Benefiting from declining prices in intermediate products like steel and lumber, the Eurozone's Producer Price Index (PPI) for July decreased by 0.5% month-on-month and 7.6% year-on-year, both in line with expectations.

On Tuesday, September 5th, the European Union's statistical office reported that the Eurozone's PPI for July decreased by 7.6% year-on-year, meeting expectations. This marks a decline from the 3.4% drop in June and represents the seventh consecutive monthly decrease.

Month-on-month, the PPI fell by 0.5%, a steeper decline than the 0.4% drop seen in the previous month. Analysts believe that this seven-month slide in PPI might somewhat alleviate pressures on the European Central Bank (ECB).

Excluding energy, the Eurozone's PPI growth rate slowed to 1.6% in July from 2.5% in June.

A closer look reveals that the main contributors to the month-on-month decline in the Eurozone's PPI for July were a 1.2% drop in prices for intermediate products like steel, sugar, and lumber, and a 0.9% decrease in energy costs. Prices for capital goods, such as machinery, tools, or buildings, and durable consumer goods rose by 0.2%, while non-durable consumer goods saw a 0.1% increase.

The countries with the most significant monthly declines in industrial producer prices were Ireland (-8.1%), the Netherlands (-2.6%), and Sweden (-1.8%). In contrast, the countries with the most significant increases were Latvia (+2.2%), Slovakia (+1.7%), and Croatia (+1.3%).

Since ending its eight-year era of negative interest rates last July, the European Central Bank has raised interest rates nine times in succession, accumulating a total increase of 425 basis points. Debates over rate hikes within the ECB have intensified.

The Eurozone's harmonized CPI for August increased by 5.3%, surpassing expectations. However, core inflation dropped from 5.5% in July to 5.3% in August. Analysts widely believe that the Eurozone's sluggish economy, combined with stubborn inflation, has put the ECB in a difficult position.

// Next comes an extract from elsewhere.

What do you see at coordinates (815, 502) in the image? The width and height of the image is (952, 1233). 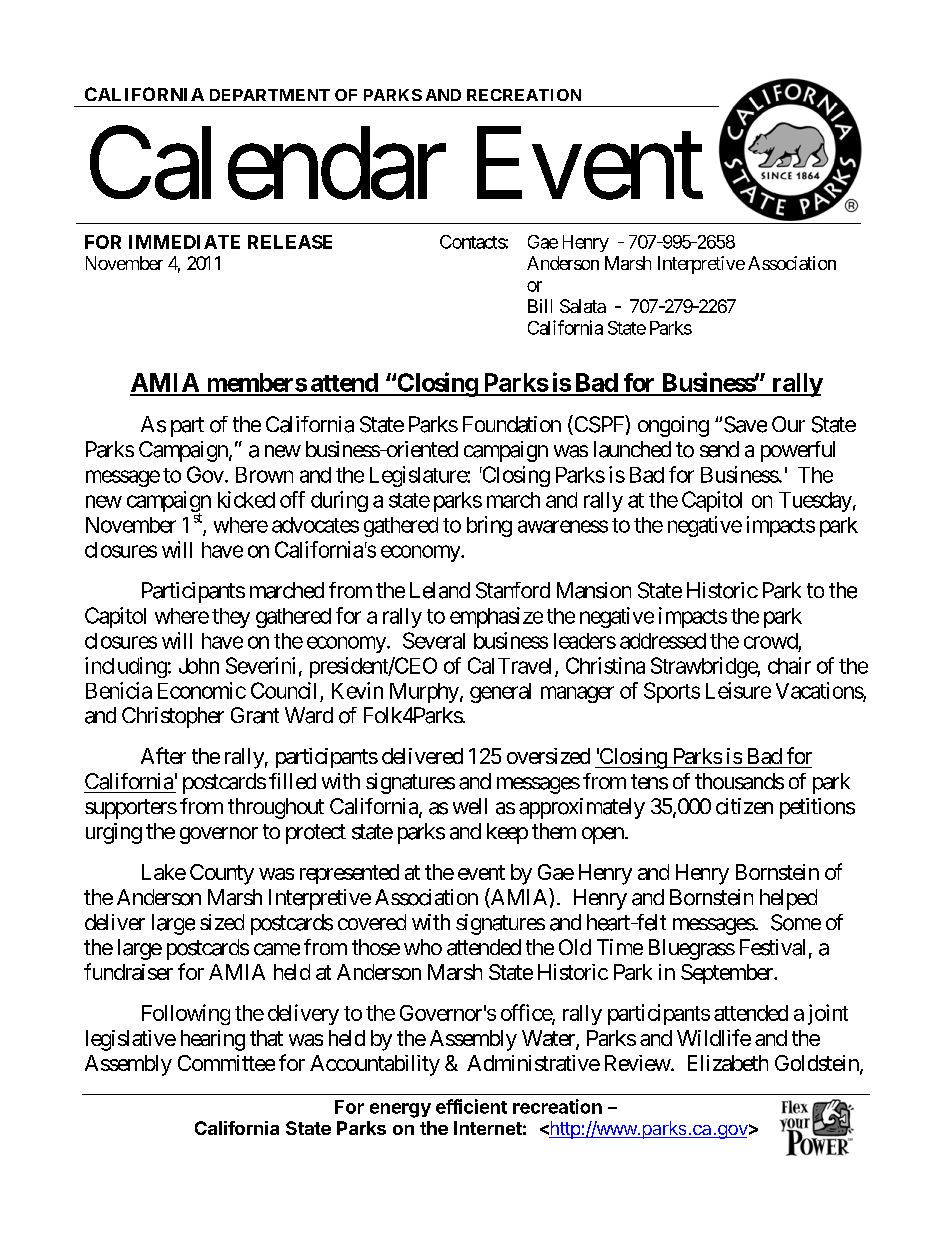 I see `Tuesday` at bounding box center [815, 502].
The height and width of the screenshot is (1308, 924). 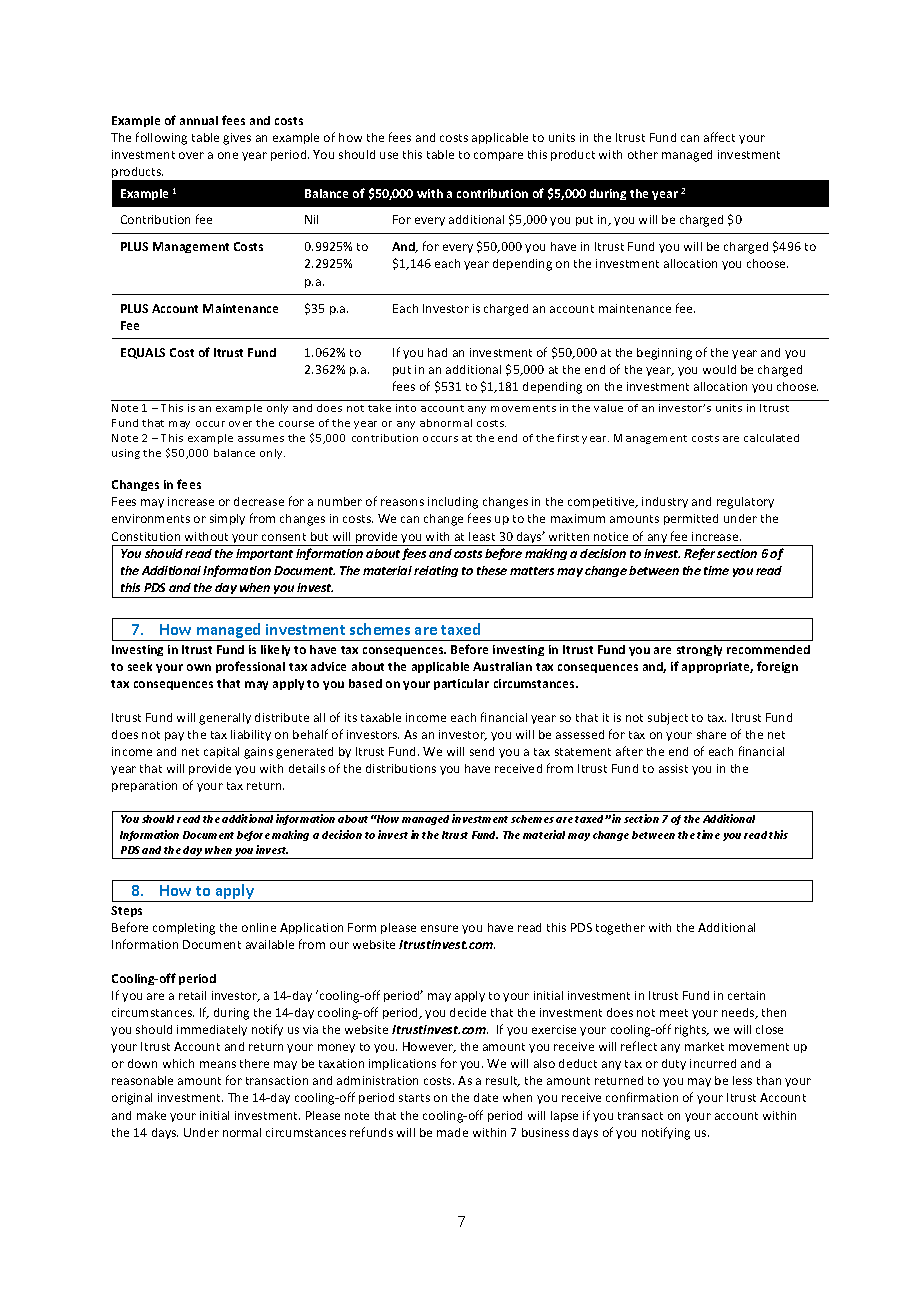 What do you see at coordinates (482, 751) in the screenshot?
I see `send` at bounding box center [482, 751].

Divergence on Rate Hikes Within the ECB

On September 4th, ECB Executive Board member Wunsch indicated that the ECB might need to hike rates further to combat inflation. He expects the inflation target to be around 2% by 2025, suggesting that discussions about halting rate hikes are premature.

Robert Holzmann, a member of the ECB's Governing Council and the head of Austria's central bank, stated in late August that the ECB hasn't defeated inflation yet. Barring unforeseen circumstances, another rate hike might be necessary in September. He believes that reaching the peak interest rate sooner means the ECB can start cutting rates earlier. A rate path that alternates between hikes and pauses is harder for the market to digest. Regarding whether rate hikes might continue after September, he mentioned that once rates reach 4%, the topic would be revisited.

Last week, Joachim Nagel, the head of Germany's central bank, and Martins Kazaks, the head of Latvia's central bank, both expressed similar views, leaning towards another rate hike.

However, Nagel refrained from explicitly indicating his stance on a potential rate hike in September. "I won't signal here what we'll do in September. We'll wait for the data. That was the consensus we reached in our July meeting. Once the ECB completes its rate hikes, it might need to maintain high rates to let them fully impact the economy."

Representing the dovish side, Mario Centeno, the head of Portugal's central bank, noted that emerging downside risks warrant caution.